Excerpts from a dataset
■ ■ ■
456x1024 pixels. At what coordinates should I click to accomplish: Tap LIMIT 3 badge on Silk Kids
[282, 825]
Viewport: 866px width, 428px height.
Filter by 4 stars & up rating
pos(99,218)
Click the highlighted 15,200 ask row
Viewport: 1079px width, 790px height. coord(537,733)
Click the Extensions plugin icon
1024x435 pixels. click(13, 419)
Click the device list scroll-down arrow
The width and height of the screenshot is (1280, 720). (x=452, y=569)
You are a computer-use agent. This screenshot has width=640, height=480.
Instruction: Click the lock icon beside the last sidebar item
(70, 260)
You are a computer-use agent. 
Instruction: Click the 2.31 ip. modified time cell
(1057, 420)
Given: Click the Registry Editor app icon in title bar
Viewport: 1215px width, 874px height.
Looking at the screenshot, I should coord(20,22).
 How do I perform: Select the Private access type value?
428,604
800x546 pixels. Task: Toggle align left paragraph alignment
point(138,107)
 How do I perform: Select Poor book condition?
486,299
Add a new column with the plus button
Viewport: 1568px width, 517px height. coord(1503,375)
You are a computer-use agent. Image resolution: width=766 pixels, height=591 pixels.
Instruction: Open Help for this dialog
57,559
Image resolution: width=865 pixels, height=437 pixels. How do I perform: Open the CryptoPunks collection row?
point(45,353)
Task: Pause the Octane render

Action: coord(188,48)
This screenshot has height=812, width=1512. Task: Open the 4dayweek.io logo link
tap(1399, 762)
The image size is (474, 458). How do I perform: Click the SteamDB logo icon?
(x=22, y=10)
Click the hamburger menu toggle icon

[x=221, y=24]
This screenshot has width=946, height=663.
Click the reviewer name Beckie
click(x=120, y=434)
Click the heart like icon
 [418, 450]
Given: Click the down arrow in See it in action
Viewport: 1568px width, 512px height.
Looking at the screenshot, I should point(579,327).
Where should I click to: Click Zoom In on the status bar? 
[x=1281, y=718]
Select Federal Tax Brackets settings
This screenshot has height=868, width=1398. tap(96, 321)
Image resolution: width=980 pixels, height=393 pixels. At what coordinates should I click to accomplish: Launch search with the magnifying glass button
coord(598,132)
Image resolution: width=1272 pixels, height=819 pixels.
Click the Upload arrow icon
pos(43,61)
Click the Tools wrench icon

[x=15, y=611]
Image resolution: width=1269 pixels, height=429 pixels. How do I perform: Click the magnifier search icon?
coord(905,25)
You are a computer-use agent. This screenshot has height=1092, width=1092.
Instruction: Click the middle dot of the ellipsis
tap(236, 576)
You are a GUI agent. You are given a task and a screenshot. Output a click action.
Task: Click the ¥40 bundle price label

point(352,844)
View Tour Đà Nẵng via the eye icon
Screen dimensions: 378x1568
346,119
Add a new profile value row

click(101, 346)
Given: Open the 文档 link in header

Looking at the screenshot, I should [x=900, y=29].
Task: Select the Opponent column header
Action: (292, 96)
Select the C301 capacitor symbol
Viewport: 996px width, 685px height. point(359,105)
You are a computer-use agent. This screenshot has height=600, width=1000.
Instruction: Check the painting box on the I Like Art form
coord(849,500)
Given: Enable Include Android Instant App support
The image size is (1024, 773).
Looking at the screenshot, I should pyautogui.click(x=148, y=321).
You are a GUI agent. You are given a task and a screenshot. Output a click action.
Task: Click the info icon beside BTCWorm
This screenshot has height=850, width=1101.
■ ■ ■
On how many lines above does "agent" occur? Say the number only.

7